Similar experiments in Colorado and Arizona have reduced collisions significantly.
Most of the attention on wildlife crossing has been centered on building overpasses or underpasses, which have been successful in places like Banff, Alberta, and along U.S. Highway 93 in Western Montana. Two dozen crossings are being planned along Interstate 90, east of Snoqualmie Pass.
Crossings require extensive design, engineering and construction, and they need miles of fencing to funnel animals to safe passage. Some overpasses cost as much as $2 million. The new U.S. Highway 95 underpass near Silverwood Theme Park cost about $1 million. Two underpasses near the Canadian border cost $500,000 each.
States simply don’t have the money to place structures everywhere they’re needed, and as recent legislative sessions in Olympia and Boise have demonstrated, transportation funding isn’t getting any easier to come by.
Some species of wildlife learn to use the crossings right away. Others, such as bears, can take years to adjust. The Doppler experiment turns the equation around, by training drivers to look for the flashing lights, tap the brakes and remain vigilant. It shows particular promise around dusk and into the evening, when visibility is poor, and in tricky highway sections where animals seemingly bolt out of nowhere.

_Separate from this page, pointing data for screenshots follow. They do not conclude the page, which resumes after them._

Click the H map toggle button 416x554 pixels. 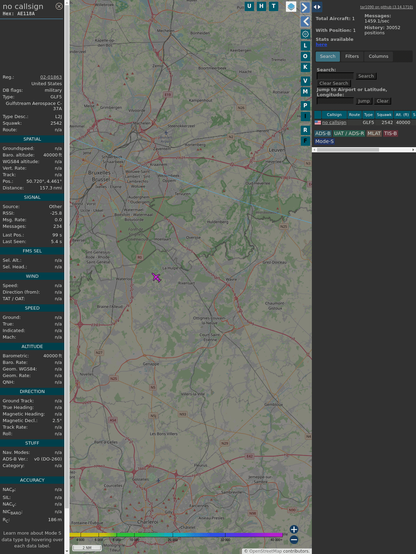[x=261, y=6]
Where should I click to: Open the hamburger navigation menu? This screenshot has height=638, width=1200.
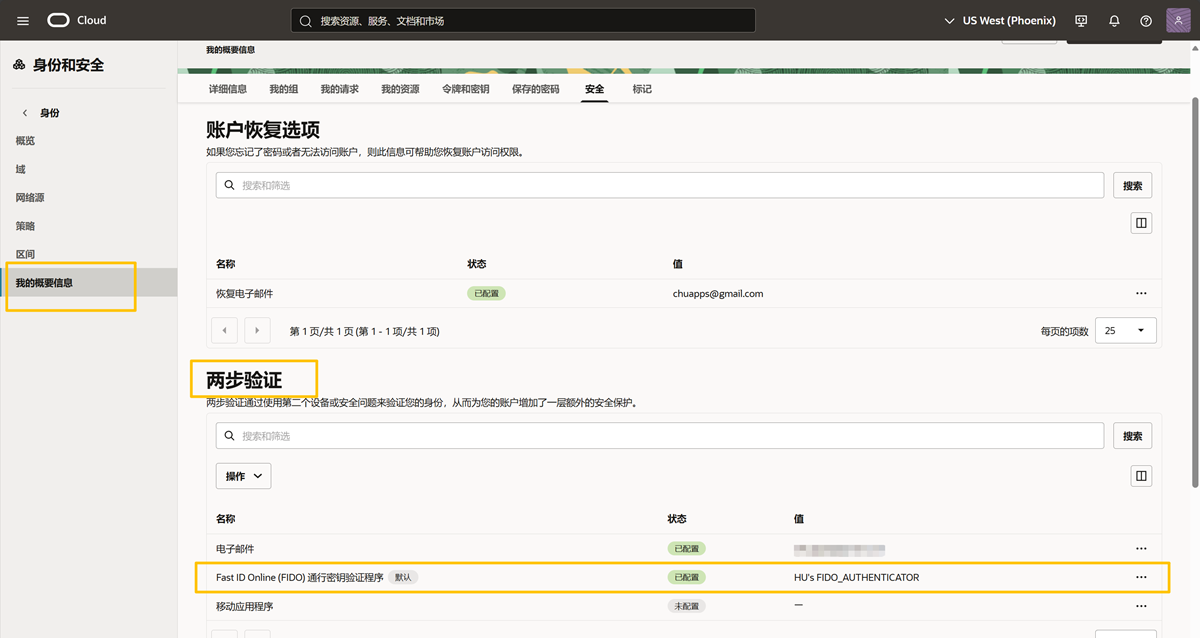pos(23,21)
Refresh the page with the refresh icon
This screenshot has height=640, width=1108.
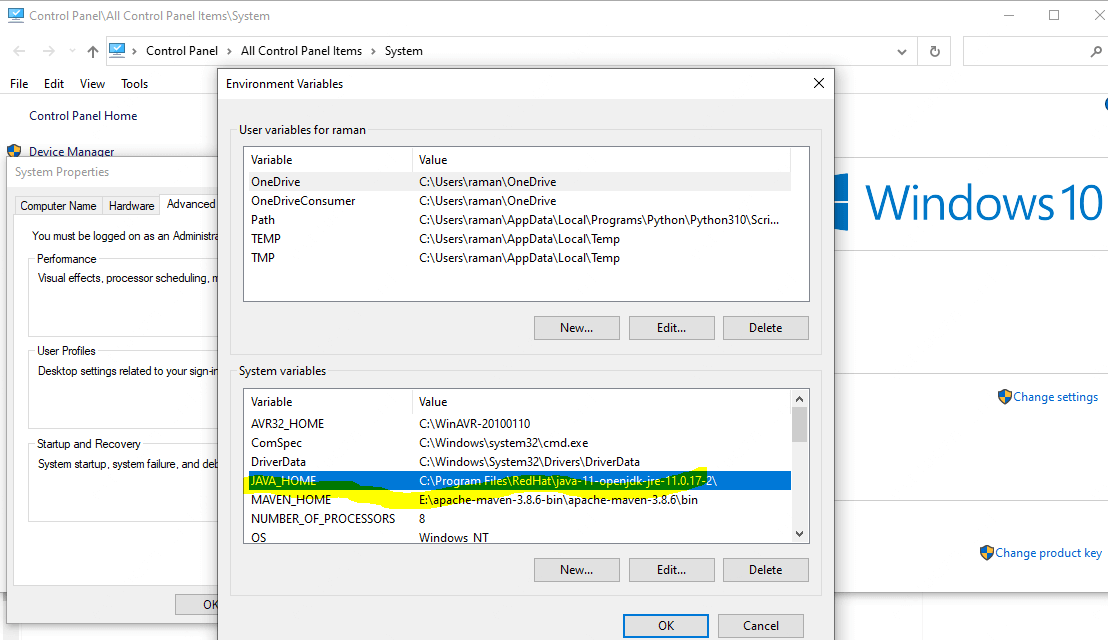[x=934, y=50]
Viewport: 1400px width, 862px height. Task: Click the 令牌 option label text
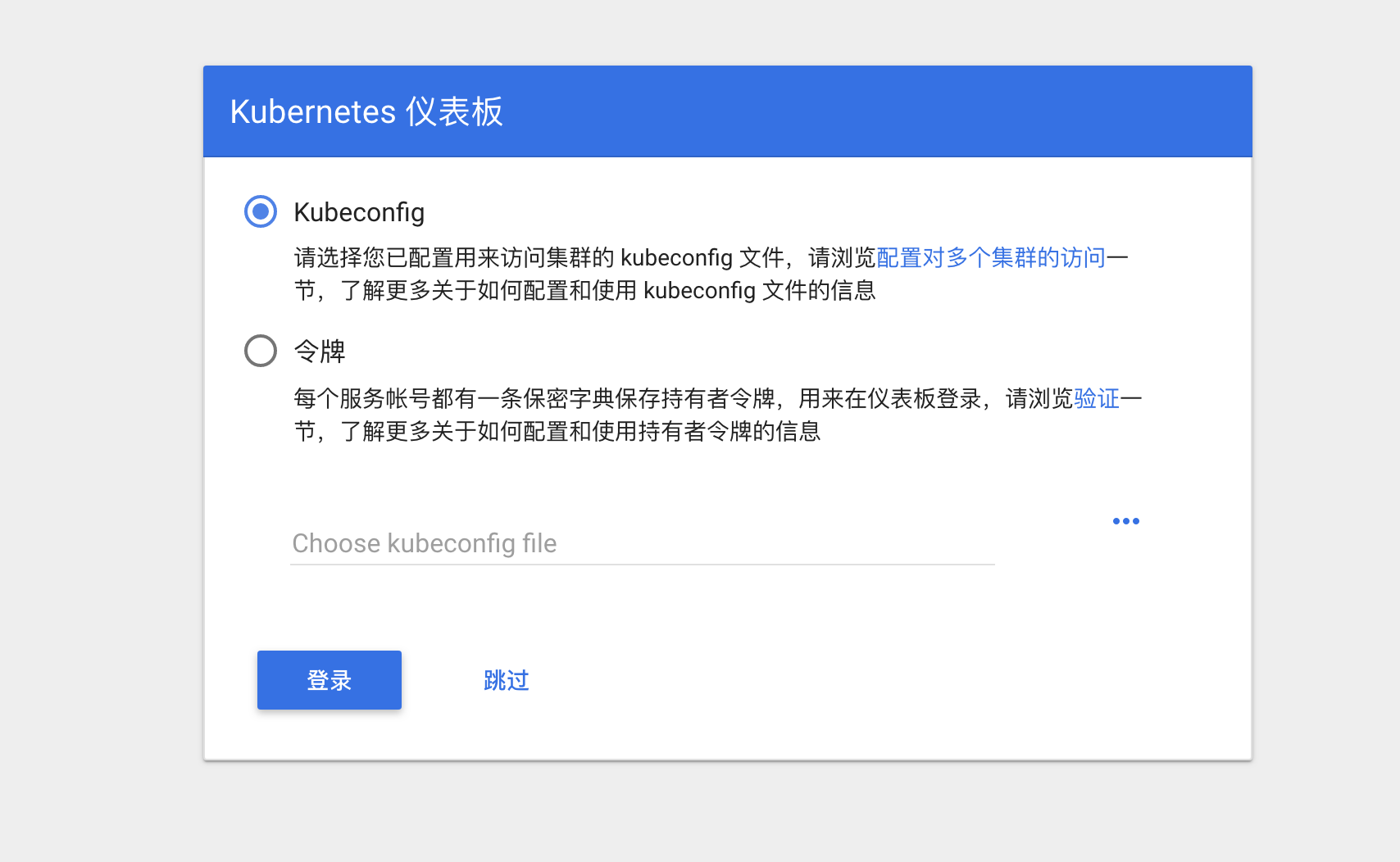point(320,352)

The technology can filter out vehicles, and it won’t activate for animals smaller than coyotes. Thus far, there have been few false alarms. The system is mobile, so it can follow seasonal migrations of animals, rather than be fixed in one place.
The cost is generally tens of thousands of dollars – about one wrecked vehicle – rather than millions.
The system was recently tested for more than three months south of Bonners Ferry, and no collisions occurred. This is an area that experienced more than 320 collisions – mostly with deer and moose – between 2000 and 2010. Two people were killed.
Animal collisions represent significant danger and costs. In 2011, between Coeur d’Alene and the Canadian border, about 900 animals were struck. Nearly 5,000 were struck statewide. Washington has about twice as many collisions because it has many more vehicles.
In the Inland Northwest, wrecks usually involve white-tailed deer, a species that poses dangers on highways north of Spokane, according to the Washington Department of Transportation website.
Washington officials should keep an eye on the Doppler radar experiment because it could allow for safer passage on this side of the border, too.